*TASK LIST*.
A. Update the passage of the Eternal Treblinka summary starting at "Eternal Treblinka: Our" and ending at "in December 2001.", writing "nonfiction work" in place of "non-fiction book".
B. In the Eternal Treblinka summary, condense the paragraph that begins "Patterson also brings up the topic" into a shorter version that keeps its main facts.
C. Answer these questions using the Eternal Treblinka summary, one answer per line with matching labels:
(i) When was the book first published?
(ii) Whose idea of the Cosmic Calendar does Patterson bring in?
(iii) Until when was branding used to mark and identify slaves throughout the Americas?

*DOCUMENT*.
Eternal Treblinka: Our Treatment of Animals and the Holocaust is a non-fiction book by the American author Charles Patterson, first published in December 2001.

Summary

Part I 
In part one of Eternal Treblinka, Patterson opens chapter one by quoting Sigmund Freud. “In the course of his development towards culture man acquired a dominating position over his fellow-creatures in the animal kingdom.” This quote sets the stage for the first chapter which expresses the relationship between humans and animals. Patterson describes how the domination of man over animals is a recent phenomenon. “Mans emergence as the dominant species is a very recent development.”

He brings in Carl Sagan's idea of the Cosmic Calendar to show just how little time humans have actually spent on this earth to begin to portray this idea. He then illustrates the different arguments on what caused the technological advances of the human species beyond that of animals, by presenting the ideas of those ranging from Jared Diamond to Barbara Ehrenreich. Once the proper technological advances of humans were acquired, then came the domestication of animals. Patterson quotes “The transition to herding and farming happened gradually. Those who hunted wild sheep and goats attached themselves to a particular herd, which then became “their” herd to follow and exploit.” Patterson notes that in order to domesticate animals for human purposes such as meat and labor, herders learned how to control the animals whole lives through the use of “castration, hobbling, branding, ear cropping, and such devices as leather aprons, whips, prods, and eventually chains and collars…”

He describes the brutal processes such as castration, and the early weaning of calves from their mothers. He then goes on to divulge the relationship between the exploitation of animals and victims of the Holocaust. “Once animal exploitation was industrialized and accepted as part of the natural order of things, it opened the door to similar ways of treating other human beings, thus paving the way for such atrocities as human slavery and the Holocaust.” 

Patterson also brings up the topic of how the domestication of animals has led to the domination and sexual subjection of women. He quotes Elizabeth Fisher, “The domestication of women followed the initiation of animal keeping.” she writes “and it was then that men began to control women’s reproductive capacity, enforcing chastity and sexual repression.” Fisher wrote this in her book Woman's Creation: Sexual Evolution and the Shaping of Society "Feminist philosopher Elizabeth Fisher (1979) was one of the first authors to discuss the link between domination of women and the domestication of animals." Patterson believes that the keeping of animals set a model for the domination over women and the enslavement of humans in general. 

Patterson writes that slaves were even branded and castrated just as animals still are to this day. “Branding was used as a way to mark and identify slaves throughout the Americas until the late 1700s.”

*DATA SECTION*.
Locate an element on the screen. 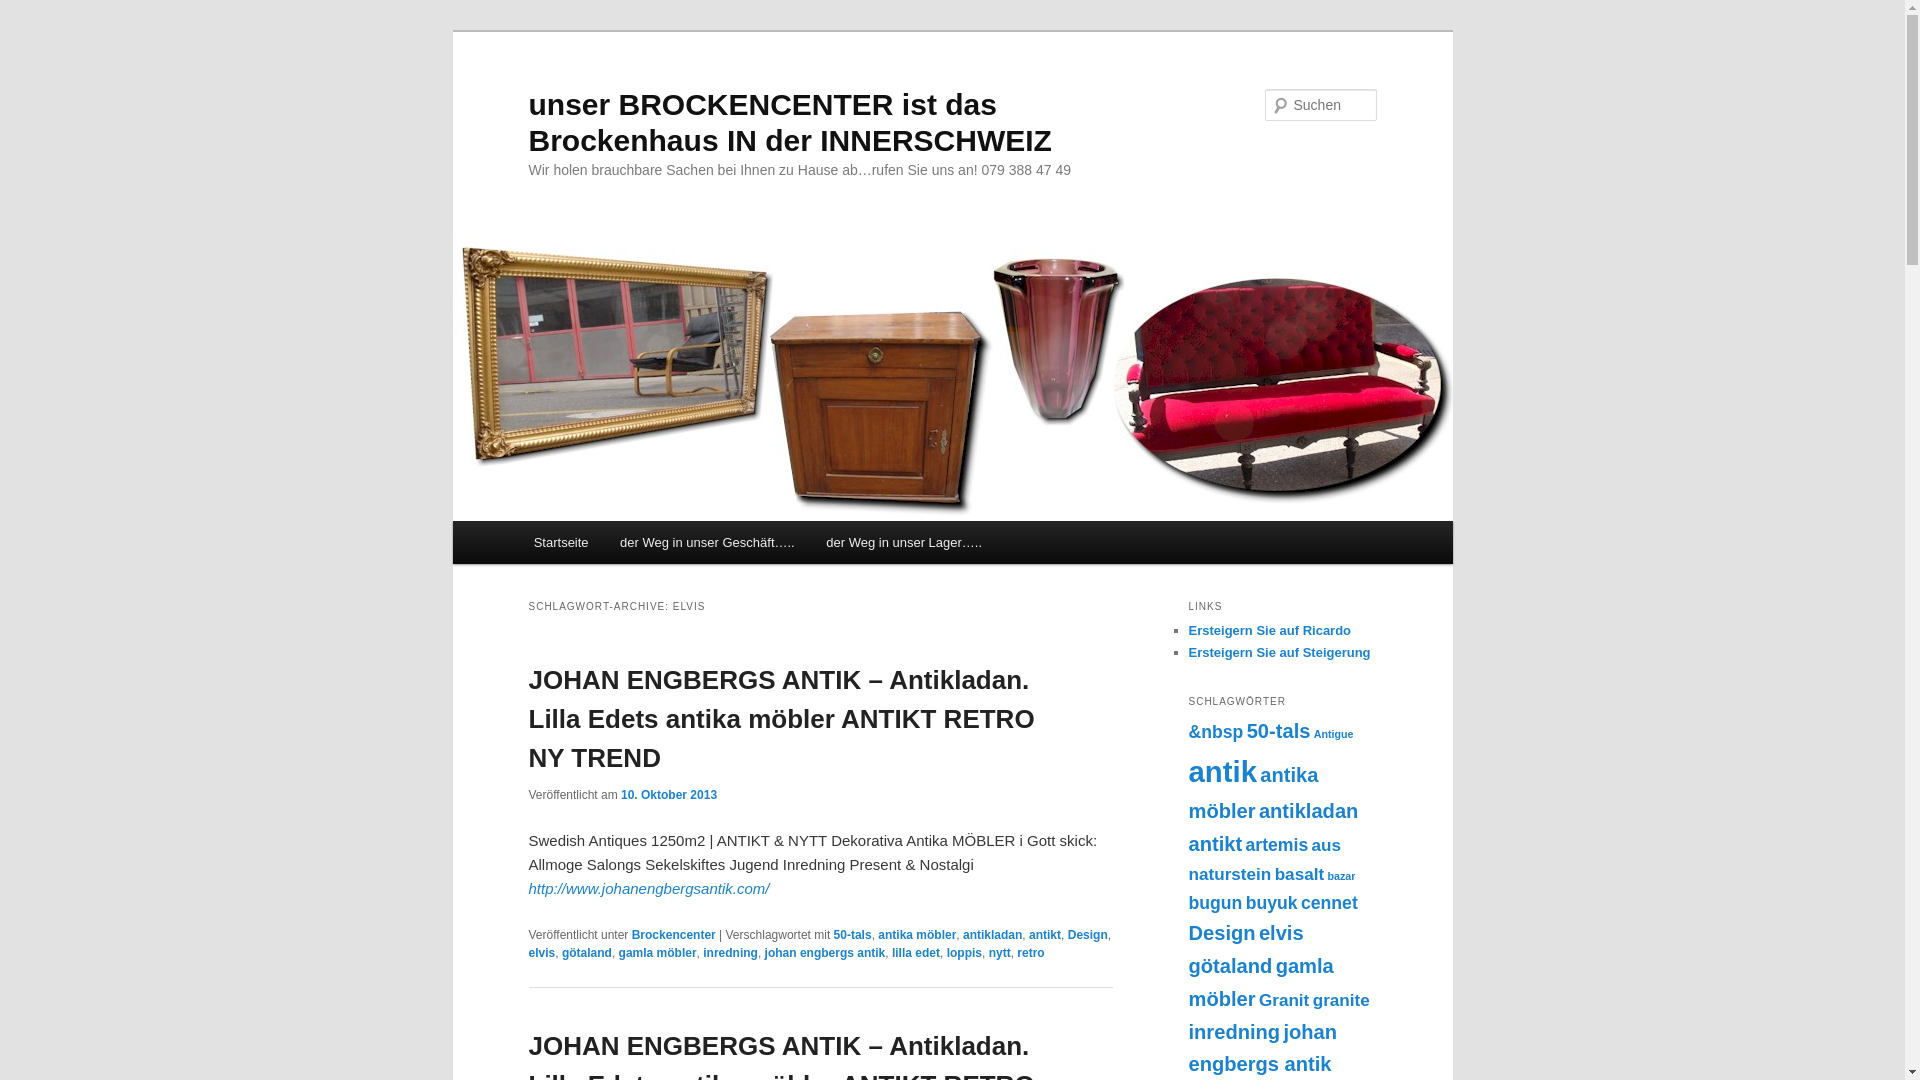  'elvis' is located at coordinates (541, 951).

---

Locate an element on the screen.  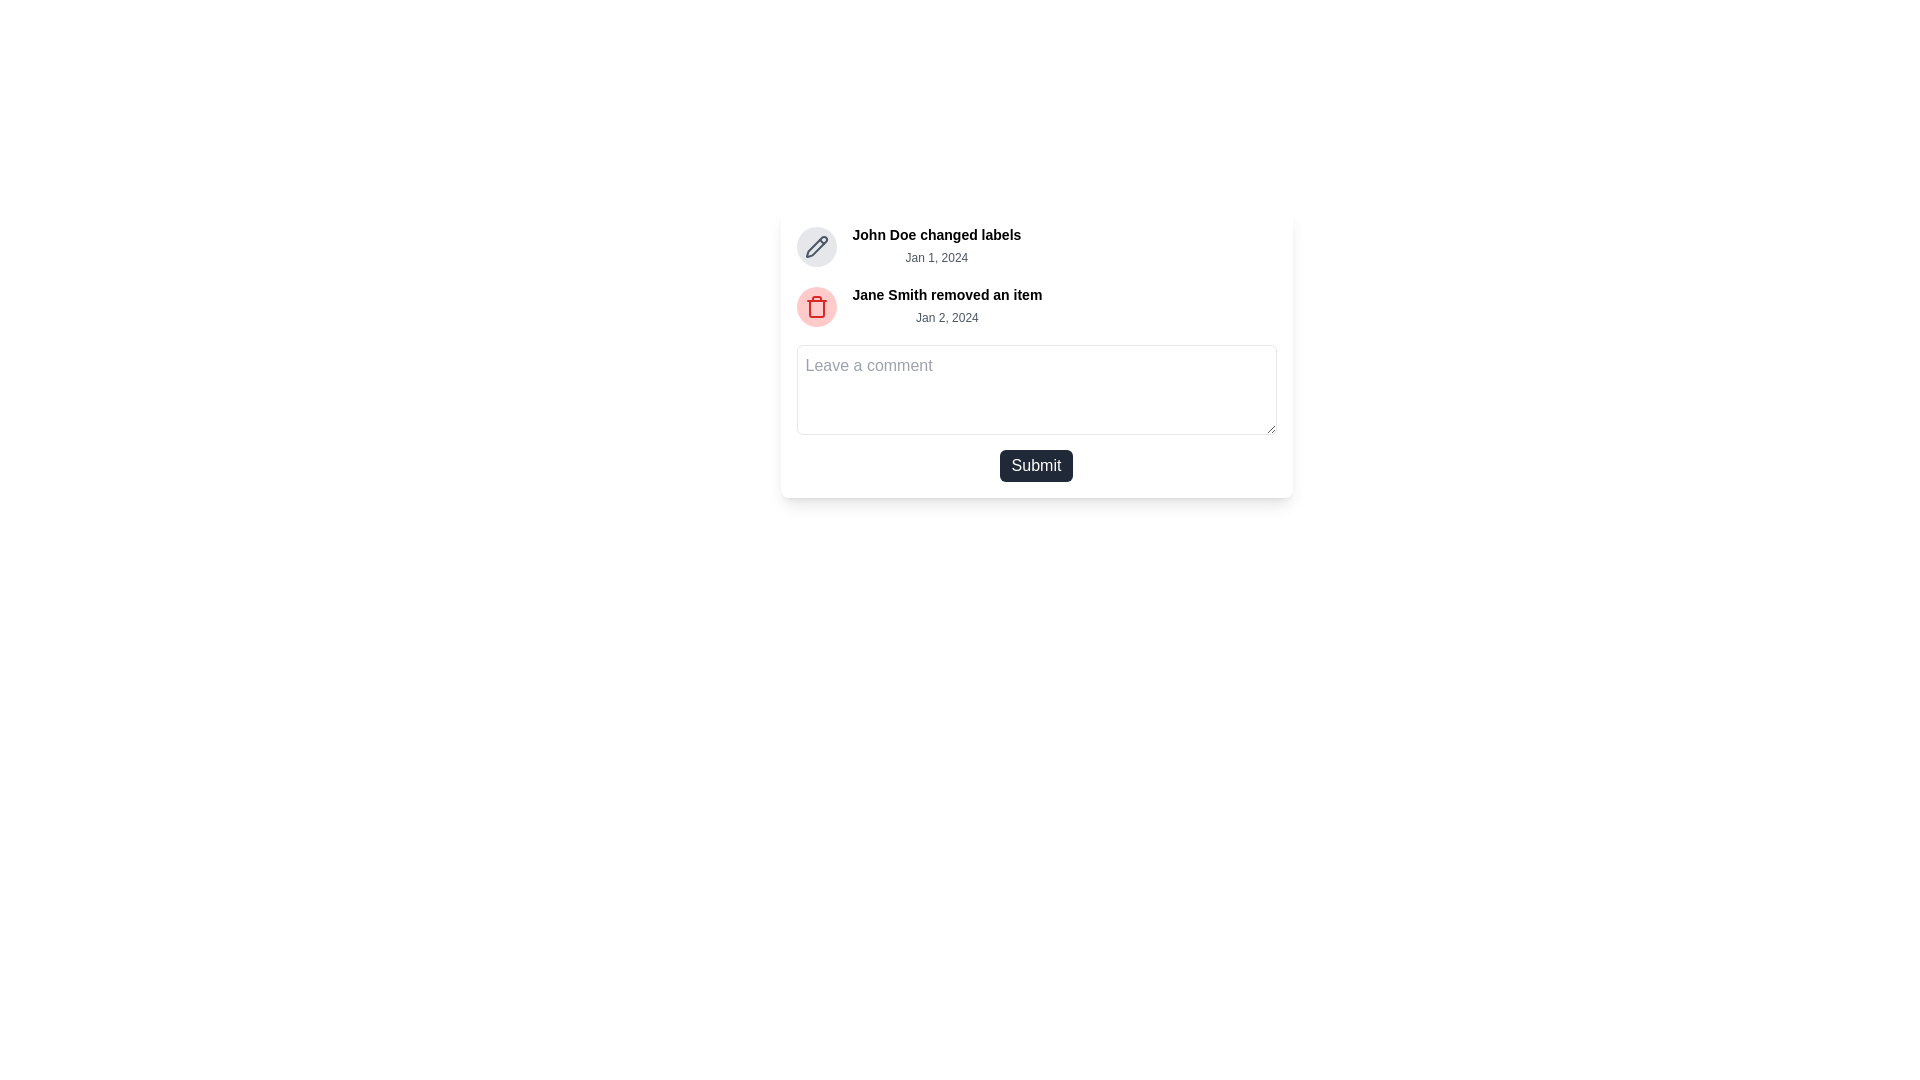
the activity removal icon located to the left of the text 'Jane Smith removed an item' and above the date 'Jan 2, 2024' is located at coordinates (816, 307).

*RESPONSES FOR EACH TASK*.
A.
Eternal Treblinka: Our Treatment of Animals and the Holocaust is a nonfiction work by the American author Charles Patterson, first published in December 2001.

B. Patterson argues that the domestication of animals led to the domination and sexual subjection of women. He quotes feminist philosopher Elizabeth Fisher, who wrote in Woman's Creation: Sexual Evolution and the Shaping of Society (1979) that the domestication of women followed the start of animal keeping. According to Fisher, men then began to control women's reproductive capacity and to enforce chastity and sexual repression. Fisher was one of the first authors to discuss this link. Patterson believes that animal keeping set a model for dominating women and for enslaving humans in general.

C.
(i) December 2001
(ii) Carl Sagan's
(iii) Until the late 1700s